TASK STATEMENT: In the entries below, find the line with "Given: Edit the 21 May 2025 start date field" and the line with "Click the green up arrow in Rang header". Return those two lines and all lines between them, exactly.

··· AVAILABLE DATA

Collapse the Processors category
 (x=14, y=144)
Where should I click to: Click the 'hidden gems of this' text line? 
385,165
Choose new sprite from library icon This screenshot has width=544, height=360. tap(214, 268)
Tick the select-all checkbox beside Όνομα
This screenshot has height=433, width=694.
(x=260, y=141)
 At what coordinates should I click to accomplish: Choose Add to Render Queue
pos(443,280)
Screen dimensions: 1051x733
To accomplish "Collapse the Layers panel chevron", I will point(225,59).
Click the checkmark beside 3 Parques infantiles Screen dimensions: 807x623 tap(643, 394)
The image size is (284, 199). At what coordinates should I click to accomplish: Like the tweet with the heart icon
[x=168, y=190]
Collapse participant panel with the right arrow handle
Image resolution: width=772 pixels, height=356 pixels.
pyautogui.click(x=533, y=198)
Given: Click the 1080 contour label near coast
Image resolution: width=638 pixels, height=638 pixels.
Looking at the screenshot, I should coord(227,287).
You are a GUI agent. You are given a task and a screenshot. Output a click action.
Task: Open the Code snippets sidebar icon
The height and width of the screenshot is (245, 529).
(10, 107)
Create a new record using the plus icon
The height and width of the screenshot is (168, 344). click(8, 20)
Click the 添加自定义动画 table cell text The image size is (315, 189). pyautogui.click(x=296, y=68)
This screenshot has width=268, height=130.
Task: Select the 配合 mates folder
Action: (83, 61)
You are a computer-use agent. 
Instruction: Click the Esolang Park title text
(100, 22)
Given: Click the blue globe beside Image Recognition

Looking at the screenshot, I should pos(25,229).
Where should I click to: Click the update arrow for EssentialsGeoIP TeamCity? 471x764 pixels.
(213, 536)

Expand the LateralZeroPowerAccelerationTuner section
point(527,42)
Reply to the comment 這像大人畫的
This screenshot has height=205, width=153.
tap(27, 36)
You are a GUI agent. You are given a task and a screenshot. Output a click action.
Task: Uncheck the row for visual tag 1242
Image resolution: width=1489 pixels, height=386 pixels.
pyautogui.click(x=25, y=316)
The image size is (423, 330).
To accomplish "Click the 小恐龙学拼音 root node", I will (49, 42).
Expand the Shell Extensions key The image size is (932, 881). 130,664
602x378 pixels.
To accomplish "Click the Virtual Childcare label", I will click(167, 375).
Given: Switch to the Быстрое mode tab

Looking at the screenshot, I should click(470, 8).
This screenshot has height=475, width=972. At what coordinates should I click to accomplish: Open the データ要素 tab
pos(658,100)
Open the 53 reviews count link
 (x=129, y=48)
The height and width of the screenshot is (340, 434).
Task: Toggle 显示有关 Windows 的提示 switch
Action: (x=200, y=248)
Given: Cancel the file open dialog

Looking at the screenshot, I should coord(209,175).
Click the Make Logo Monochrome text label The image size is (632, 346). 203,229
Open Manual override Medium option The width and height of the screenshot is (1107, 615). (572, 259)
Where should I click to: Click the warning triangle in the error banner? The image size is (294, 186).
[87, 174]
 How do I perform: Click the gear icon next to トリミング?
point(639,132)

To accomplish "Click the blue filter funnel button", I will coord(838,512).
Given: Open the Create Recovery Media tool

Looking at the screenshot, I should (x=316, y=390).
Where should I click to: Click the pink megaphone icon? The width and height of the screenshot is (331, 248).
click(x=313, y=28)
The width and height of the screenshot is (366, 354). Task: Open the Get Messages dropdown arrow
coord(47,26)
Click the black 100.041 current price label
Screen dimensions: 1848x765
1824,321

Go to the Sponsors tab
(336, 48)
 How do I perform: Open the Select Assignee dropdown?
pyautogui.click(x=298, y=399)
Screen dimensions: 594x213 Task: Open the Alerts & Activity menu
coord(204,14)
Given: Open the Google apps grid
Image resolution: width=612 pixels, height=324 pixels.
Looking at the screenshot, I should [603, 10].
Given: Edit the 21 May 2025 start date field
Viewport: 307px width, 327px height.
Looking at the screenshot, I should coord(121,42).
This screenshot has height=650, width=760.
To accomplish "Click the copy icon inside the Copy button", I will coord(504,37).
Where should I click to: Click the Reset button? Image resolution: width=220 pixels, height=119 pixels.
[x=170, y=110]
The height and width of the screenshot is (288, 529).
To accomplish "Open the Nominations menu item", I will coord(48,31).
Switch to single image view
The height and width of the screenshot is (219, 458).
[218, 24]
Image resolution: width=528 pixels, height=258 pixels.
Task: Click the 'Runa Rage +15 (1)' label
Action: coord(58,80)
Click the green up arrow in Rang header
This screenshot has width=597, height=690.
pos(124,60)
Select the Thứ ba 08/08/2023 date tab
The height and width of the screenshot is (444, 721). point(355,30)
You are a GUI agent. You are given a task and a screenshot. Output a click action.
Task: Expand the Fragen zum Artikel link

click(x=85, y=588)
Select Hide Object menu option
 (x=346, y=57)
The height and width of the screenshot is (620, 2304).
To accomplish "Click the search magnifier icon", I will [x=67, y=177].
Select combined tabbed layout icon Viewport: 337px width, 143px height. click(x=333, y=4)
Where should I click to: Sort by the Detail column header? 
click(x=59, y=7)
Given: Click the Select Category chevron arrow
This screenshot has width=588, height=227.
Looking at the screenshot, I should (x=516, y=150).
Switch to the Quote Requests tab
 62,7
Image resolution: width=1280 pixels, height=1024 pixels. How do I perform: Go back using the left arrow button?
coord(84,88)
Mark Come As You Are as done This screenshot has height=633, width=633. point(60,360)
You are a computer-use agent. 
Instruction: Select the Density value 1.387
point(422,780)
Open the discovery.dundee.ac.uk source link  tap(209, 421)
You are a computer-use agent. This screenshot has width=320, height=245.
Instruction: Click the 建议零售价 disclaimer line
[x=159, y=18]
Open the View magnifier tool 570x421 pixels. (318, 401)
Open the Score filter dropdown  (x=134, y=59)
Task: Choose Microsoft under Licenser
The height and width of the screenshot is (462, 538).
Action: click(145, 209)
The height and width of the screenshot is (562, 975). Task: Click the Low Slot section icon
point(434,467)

······

WRITTEN ANSWER:
Given: Edit the 21 May 2025 start date field
Viewport: 307px width, 327px height.
Looking at the screenshot, I should coord(121,42).
This screenshot has height=650, width=760.
To accomplish "Click the copy icon inside the Copy button", I will coord(504,37).
Where should I click to: Click the Reset button? Image resolution: width=220 pixels, height=119 pixels.
[x=170, y=110]
The height and width of the screenshot is (288, 529).
To accomplish "Open the Nominations menu item", I will coord(48,31).
Switch to single image view
The height and width of the screenshot is (219, 458).
[218, 24]
Image resolution: width=528 pixels, height=258 pixels.
Task: Click the 'Runa Rage +15 (1)' label
Action: coord(58,80)
Click the green up arrow in Rang header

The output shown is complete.